## Provided passage

=====

This year Yom Kippur falls on September 25-26, 2012

In modern Jewish usage the Day of Atonement, Yom Kippur, is the ‘10 Days of Awe’ which began with The Feast of Trumpets. This 10-day period is devoted to the spiritual exercises of penitence, prayer and fasting in preparation for the most solemn day of the year, the Day of Atonement.

The number ten (10) symbolizes perfect holiness as the aim on the most sacred day of the year. The Ten Days of Repentance are concluded on the tenth of Tishri. The Viddui (Confession of Sins) begins with an immersion (baptism) of repentance, and is recited ten times on the Day of the Atonement to coincide with the tradition that the High Priest pronounced the Name of God ten times when he invoked divine pardon on Yom HaKippurim. Yom HaKippurim also recalls the Ten Commandments, which serve as advocates before the Supreme Judge in behalf of the children of Israel, who accepted them with love after the nations of the world refused them (Killian n.d.).

=====

## Information supplied
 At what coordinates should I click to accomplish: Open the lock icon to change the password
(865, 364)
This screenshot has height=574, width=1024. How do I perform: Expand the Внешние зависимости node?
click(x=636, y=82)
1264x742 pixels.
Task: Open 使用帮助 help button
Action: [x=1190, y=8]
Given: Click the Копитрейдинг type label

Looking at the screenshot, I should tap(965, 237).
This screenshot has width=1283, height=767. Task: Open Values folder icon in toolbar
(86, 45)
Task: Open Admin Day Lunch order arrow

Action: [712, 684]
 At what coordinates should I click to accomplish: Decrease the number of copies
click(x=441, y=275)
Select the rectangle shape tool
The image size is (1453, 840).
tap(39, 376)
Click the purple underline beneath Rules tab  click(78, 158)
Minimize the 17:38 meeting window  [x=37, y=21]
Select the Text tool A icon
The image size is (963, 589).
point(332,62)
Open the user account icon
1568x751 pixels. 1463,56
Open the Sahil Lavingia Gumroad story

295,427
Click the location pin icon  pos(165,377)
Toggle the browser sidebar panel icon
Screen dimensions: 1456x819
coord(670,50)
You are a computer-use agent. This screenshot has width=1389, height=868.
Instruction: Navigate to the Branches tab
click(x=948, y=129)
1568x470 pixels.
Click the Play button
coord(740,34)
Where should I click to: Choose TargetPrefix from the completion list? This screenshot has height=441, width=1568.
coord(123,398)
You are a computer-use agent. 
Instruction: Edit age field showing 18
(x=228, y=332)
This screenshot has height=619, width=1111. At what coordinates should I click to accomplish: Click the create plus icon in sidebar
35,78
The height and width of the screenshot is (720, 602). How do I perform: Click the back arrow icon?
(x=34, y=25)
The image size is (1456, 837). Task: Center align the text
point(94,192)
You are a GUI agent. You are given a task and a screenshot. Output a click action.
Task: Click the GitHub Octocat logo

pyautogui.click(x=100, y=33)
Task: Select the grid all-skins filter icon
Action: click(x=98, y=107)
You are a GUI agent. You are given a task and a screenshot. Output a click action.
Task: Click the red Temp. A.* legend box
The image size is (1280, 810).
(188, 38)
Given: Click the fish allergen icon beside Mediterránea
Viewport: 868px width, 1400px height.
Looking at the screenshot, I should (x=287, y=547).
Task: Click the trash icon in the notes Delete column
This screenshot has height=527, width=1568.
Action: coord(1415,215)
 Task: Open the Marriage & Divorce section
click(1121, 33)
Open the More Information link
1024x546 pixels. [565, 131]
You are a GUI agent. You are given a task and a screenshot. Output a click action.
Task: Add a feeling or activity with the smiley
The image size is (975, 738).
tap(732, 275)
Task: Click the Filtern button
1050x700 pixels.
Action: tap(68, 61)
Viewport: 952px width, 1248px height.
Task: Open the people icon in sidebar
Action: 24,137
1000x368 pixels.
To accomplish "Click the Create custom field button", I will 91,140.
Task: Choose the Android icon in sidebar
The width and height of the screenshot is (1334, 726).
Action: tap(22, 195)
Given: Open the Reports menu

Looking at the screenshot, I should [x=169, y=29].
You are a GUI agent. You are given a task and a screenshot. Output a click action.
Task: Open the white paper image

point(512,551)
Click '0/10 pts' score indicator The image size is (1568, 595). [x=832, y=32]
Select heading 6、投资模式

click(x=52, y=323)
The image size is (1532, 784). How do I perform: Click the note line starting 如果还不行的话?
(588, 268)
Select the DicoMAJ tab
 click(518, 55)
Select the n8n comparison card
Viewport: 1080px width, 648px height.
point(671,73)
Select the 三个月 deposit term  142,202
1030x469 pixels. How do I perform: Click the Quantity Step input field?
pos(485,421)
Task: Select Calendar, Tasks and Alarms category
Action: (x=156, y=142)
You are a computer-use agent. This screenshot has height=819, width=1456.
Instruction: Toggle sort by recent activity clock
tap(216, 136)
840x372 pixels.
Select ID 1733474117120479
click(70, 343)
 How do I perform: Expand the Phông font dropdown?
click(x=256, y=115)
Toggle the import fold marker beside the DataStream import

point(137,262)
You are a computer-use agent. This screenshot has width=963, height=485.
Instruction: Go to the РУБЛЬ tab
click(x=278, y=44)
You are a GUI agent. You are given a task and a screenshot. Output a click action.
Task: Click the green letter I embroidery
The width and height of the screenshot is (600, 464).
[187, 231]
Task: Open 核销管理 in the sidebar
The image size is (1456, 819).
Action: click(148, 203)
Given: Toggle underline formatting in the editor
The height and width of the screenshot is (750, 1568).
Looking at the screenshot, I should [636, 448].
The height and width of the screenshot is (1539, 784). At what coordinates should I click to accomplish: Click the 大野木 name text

=====

Write the next part of the Yom Kippur passage, starting right after its last sentence. The lines have nothing to do with the Yom Kippur passage.

## Reply
Many Jews who do not observe any other Jewish custom will refrain from work, fast and attend synagogue services on The Day of Atonement. In modern Israel, this day is the one day in the year when restaurants, places of entertainment, stores, offices, factories, and even the radio and television close down for more than 24 hours.

The sacrificial aspects of the Day of Atonement have not been in effect since the destruction of the Temple; however, Jews still observe the day by fasting and refraining from all types of work. It is the only Jewish fast day that is never postponed if it coincides with a Sabbath. Everyone is permitted in the synagogue for the Day of Atonement, even those who have been previously barred. Just the presence of someone confirms their desire to make amends.

Fasting in Jewish tradition is a religious discipline involving the abstention from food, drink, and physical pleasures, for the purpose of enhancing spiritual experience in atonement for sin, in commemoration of national tragedies, or as part of a personal petition to God in seeking His help.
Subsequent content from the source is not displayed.